• _WRITTEN TASK A_
According to the thread on MySQL queries and modules, why should modules that use hook_init() be avoided?

──────── EXTRACT TO READ ────────

MYSQL queries and Modules
Hi @all is there a way to improve mysql queries from several modules? I've loaded aprox. 40 modules and it slows the site terrible... There is also the thing that if you load a site as an anonymous drupal does also the mysql queries for logged in users. Does anybody have such problems? If yes, may we can change experiences. Thanks for help regards Andreas -- ========================================================================= _____________ / ___________/ Andreas Laesser / //_// /____/ Signal Proc.& Speech Communication Lab. __/ /___/ / __ Graz University of Technology /___//____//__ Inffeldgasse 12 | A-8010 Graz | Austria http://www.spsc.tugraz.at Tel: +43 (0)316 873 -4443 Fax: DW 104439 =========================================================================
Le vendredi 25 février 2011 à 10:46 +0100, Andreas Laesser a écrit :
Hi @all
is there a way to improve mysql queries from several modules? I've loaded aprox. 40 modules and it slows the site terrible...
There is also the thing that if you load a site as an anonymous drupal does also the mysql queries for logged in users.
Does anybody have such problems? If yes, may we can change experiences.
Thanks for help regards Andreas
The "dynamic" oriented approche makes most of the developers unable to tell when they should or should not make queries. The cache oriented API (i.e. using cache_get() and cache_set() everywhere) is often wrong designed. cache_get() and cache_set() used several time on small caches will generate a lot of queries where the real caching points should be something like only entry and output points of APIs. Sometime, recalculate a small amount of data is faster than fetching the result from a cache (it needs profiling to know exactly when and where). To reduce queries, use modules that relies on field as often as you can, because CCK will cache full node objects with fields content therefore will reduce greatly number of queries. Do profiling, remove modules that does those queries. If you use Views a lot, it worth the shot switching to node display mode, using build modes, it will make CCK cache everything (field content etc) instead of using custom view based display mode that could (in certain use cases only) generate a lot more queries. Avoid node messing modules that uses a lot hook_nodeapi() because those calls will never be cached anywhere, since CCK does only cache field content and such. When you get using more than ~30 modules, you may have to refactor your site and write some bits of custom glue instead of using too generic modules that attempt to do all consistency checks for you, you will gain a lot in term of performances. Logged in users are always a problem and there is no magical solution. Avoid modules that uses hook_init(), they will also slow the bootstrap process therefore create a constant bottleneck in the bootstrap itself, even for non logged users and 404/403 hits. Pierre.

──────── STORED ROWS ────────

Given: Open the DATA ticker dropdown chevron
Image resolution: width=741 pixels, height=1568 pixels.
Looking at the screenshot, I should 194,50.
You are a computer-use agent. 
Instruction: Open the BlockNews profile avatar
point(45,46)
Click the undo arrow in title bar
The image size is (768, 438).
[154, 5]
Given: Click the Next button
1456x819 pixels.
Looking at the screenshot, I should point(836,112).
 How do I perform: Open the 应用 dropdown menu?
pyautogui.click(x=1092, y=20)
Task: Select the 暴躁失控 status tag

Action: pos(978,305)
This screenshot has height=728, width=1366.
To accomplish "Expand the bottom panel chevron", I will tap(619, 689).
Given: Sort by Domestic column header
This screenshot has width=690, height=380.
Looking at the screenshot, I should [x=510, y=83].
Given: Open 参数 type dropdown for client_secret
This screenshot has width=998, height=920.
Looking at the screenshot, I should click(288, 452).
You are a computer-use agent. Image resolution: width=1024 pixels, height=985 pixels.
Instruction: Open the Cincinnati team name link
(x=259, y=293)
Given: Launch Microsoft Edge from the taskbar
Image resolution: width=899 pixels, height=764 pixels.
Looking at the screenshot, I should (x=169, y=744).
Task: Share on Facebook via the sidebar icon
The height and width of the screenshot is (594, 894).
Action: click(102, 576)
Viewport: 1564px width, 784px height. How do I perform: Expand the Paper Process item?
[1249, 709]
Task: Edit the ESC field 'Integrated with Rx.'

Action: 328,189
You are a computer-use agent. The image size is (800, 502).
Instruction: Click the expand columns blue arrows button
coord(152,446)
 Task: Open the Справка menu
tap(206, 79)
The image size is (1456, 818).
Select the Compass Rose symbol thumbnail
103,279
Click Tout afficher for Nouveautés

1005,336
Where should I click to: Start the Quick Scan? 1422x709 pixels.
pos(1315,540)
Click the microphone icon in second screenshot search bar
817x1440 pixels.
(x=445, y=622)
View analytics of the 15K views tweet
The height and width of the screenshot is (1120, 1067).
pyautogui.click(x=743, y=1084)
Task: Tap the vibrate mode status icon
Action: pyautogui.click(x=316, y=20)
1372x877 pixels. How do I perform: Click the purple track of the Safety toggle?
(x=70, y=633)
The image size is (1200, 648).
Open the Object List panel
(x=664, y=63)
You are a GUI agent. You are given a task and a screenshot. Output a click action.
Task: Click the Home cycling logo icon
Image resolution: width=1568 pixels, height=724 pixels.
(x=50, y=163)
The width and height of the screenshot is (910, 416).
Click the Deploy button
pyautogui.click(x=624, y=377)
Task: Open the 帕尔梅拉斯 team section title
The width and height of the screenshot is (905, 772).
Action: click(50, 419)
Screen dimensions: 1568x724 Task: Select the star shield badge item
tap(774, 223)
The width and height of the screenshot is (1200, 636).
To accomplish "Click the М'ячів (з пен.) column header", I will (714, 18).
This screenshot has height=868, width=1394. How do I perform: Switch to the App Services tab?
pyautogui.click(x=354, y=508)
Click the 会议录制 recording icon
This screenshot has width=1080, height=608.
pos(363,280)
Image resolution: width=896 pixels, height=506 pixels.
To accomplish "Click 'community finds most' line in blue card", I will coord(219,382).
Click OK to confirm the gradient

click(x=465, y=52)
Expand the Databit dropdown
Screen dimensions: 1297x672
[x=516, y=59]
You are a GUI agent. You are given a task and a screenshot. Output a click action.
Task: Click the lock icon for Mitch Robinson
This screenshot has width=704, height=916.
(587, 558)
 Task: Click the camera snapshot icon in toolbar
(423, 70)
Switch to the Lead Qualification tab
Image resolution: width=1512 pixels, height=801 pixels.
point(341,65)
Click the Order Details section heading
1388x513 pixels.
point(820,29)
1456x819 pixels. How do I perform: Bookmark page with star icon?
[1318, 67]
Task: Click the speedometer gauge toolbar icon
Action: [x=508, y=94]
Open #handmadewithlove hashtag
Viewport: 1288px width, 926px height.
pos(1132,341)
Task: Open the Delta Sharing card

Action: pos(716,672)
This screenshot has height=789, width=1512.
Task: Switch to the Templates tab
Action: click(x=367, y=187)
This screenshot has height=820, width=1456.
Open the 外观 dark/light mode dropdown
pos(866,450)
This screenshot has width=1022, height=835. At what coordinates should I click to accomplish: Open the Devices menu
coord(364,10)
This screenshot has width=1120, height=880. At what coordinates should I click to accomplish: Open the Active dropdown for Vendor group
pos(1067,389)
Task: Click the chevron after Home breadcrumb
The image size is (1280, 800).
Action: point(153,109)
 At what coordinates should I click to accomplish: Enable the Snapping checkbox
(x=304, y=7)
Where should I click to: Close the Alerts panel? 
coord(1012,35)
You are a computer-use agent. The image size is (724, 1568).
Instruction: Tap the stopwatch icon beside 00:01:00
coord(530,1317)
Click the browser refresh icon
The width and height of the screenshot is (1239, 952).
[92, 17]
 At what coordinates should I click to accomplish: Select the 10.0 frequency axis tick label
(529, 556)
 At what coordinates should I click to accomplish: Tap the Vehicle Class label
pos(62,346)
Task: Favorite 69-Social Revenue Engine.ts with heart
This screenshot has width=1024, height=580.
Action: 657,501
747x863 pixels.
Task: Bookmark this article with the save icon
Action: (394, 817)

────────

• _WRITTEN TASK B_
Rescale the entries, beginning at the line that contains "This screenshot has height=868, width=1394." and stopping after the line that contains "I will coord(219,382).", and give only those lines, requests included. Multiply every click coordinate in the answers by 1.95 and round to whole numbers, with halves rounded up.

• _SOLUTION A_
They slow the bootstrap process. This creates a constant bottleneck in the bootstrap itself, even for non-logged users and for 404/403 hits.

• _SOLUTION B_
This screenshot has height=868, width=1394. How do I perform: Switch to the App Services tab?
pyautogui.click(x=690, y=991)
Click the 会议录制 recording icon
This screenshot has width=1080, height=608.
pos(708,546)
Image resolution: width=896 pixels, height=506 pixels.
To accomplish "Click 'community finds most' line in blue card", I will coord(427,745).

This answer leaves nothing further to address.